ACTIVITY
The expected output is an exact copy of the lines from the one containing "Image resolution: width=1080" to the final line below, minus any pictures.
=== TASK INPUTS ===
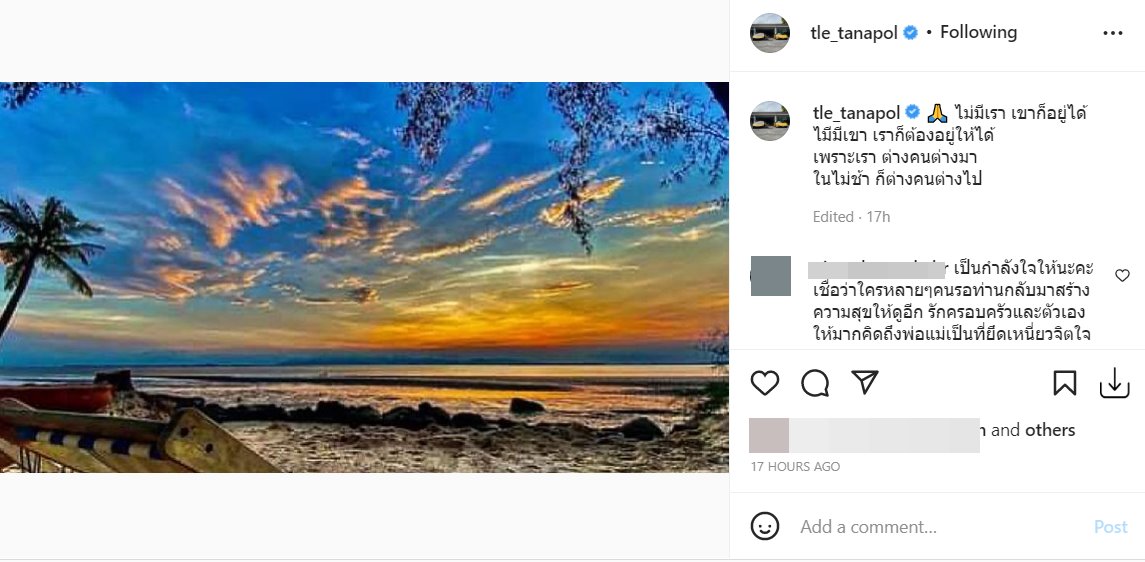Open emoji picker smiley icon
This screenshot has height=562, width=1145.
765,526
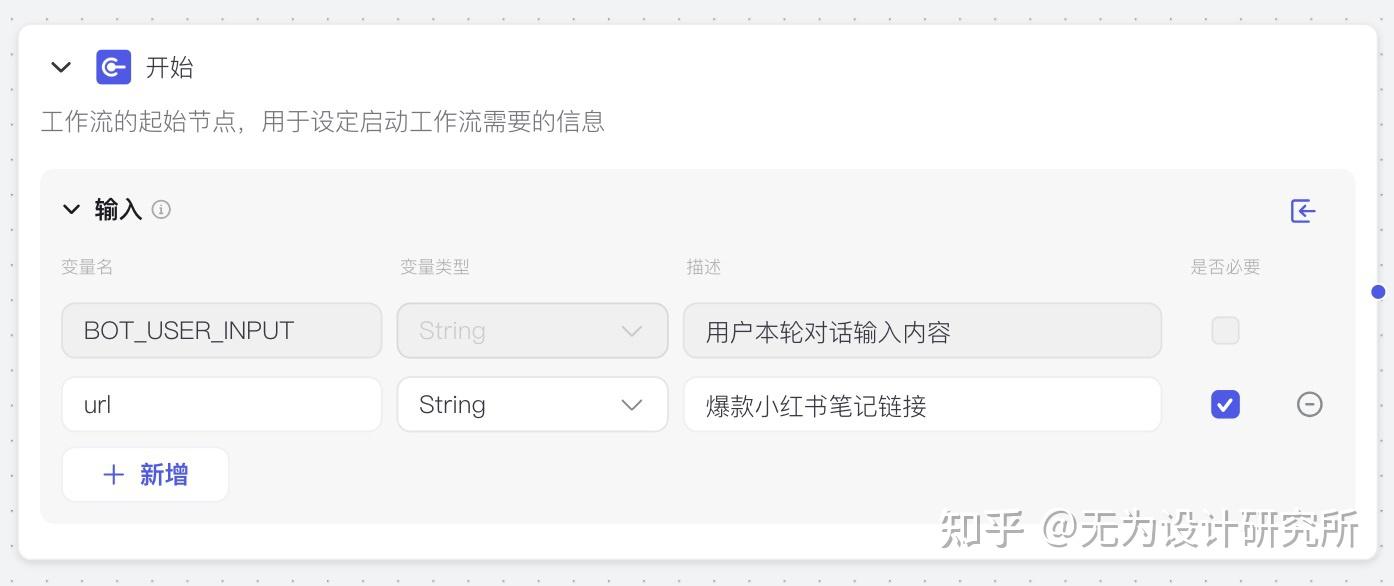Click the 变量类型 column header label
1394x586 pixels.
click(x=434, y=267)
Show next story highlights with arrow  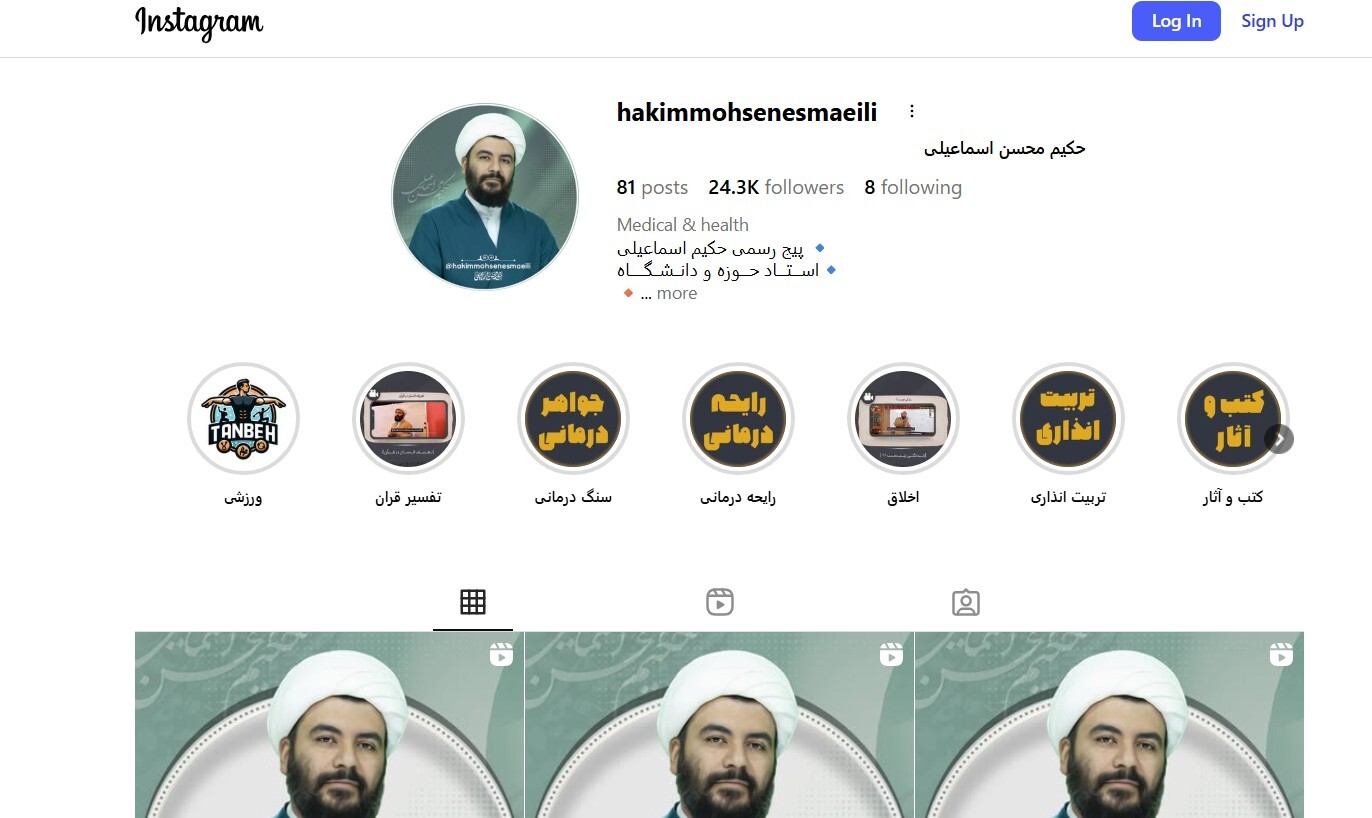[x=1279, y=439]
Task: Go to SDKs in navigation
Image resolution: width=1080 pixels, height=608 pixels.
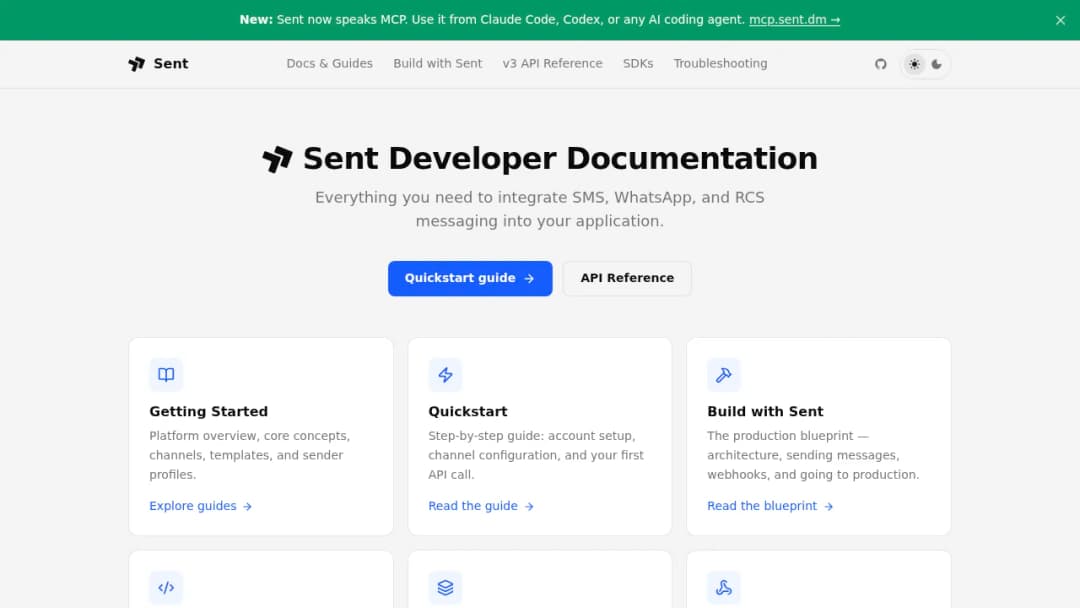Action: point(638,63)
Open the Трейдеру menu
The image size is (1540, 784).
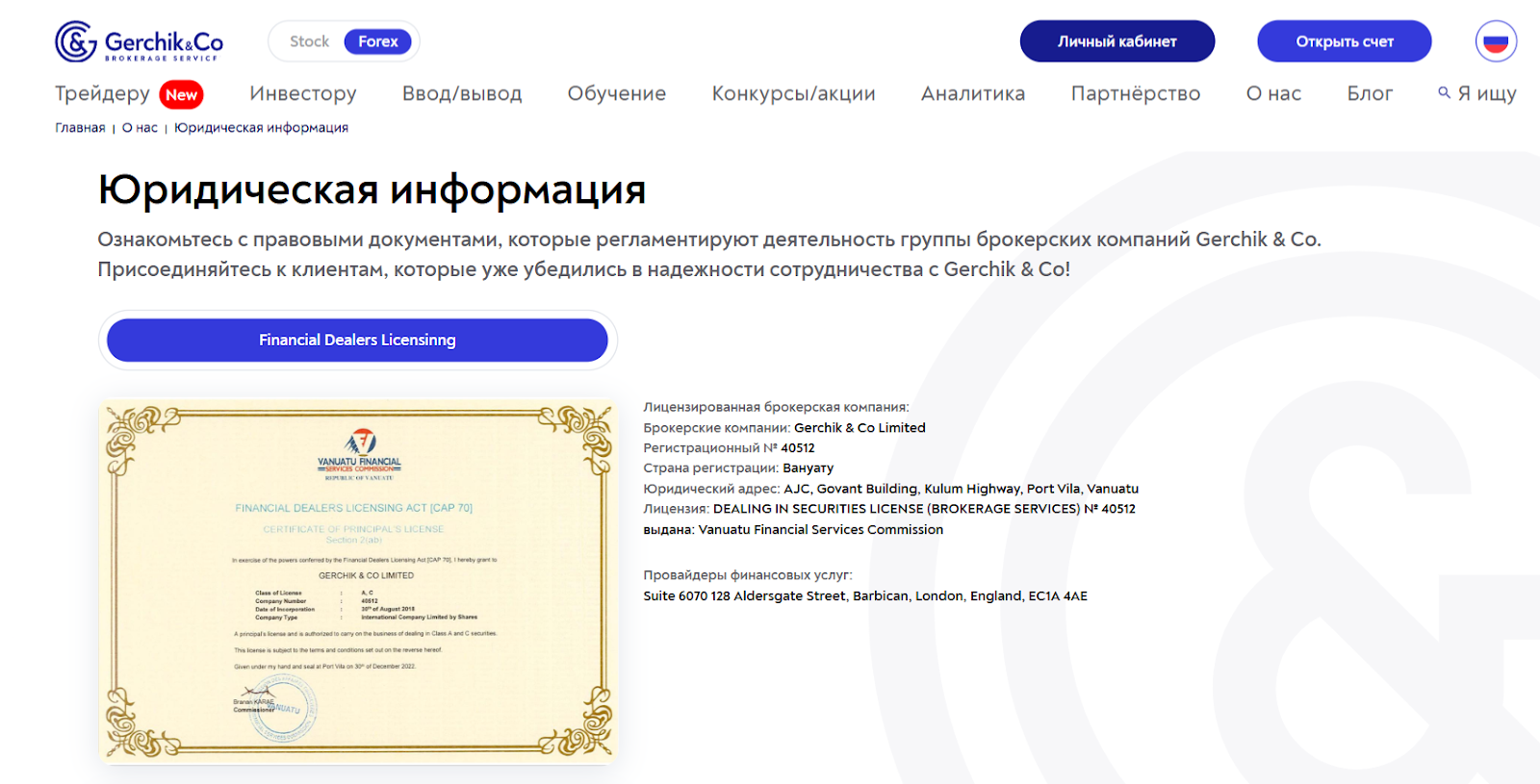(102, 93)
===
SOLUTION
Image resolution: width=1080 pixels, height=608 pixels.
Action: point(638,63)
Open the Трейдеру menu
The image size is (1540, 784).
(102, 93)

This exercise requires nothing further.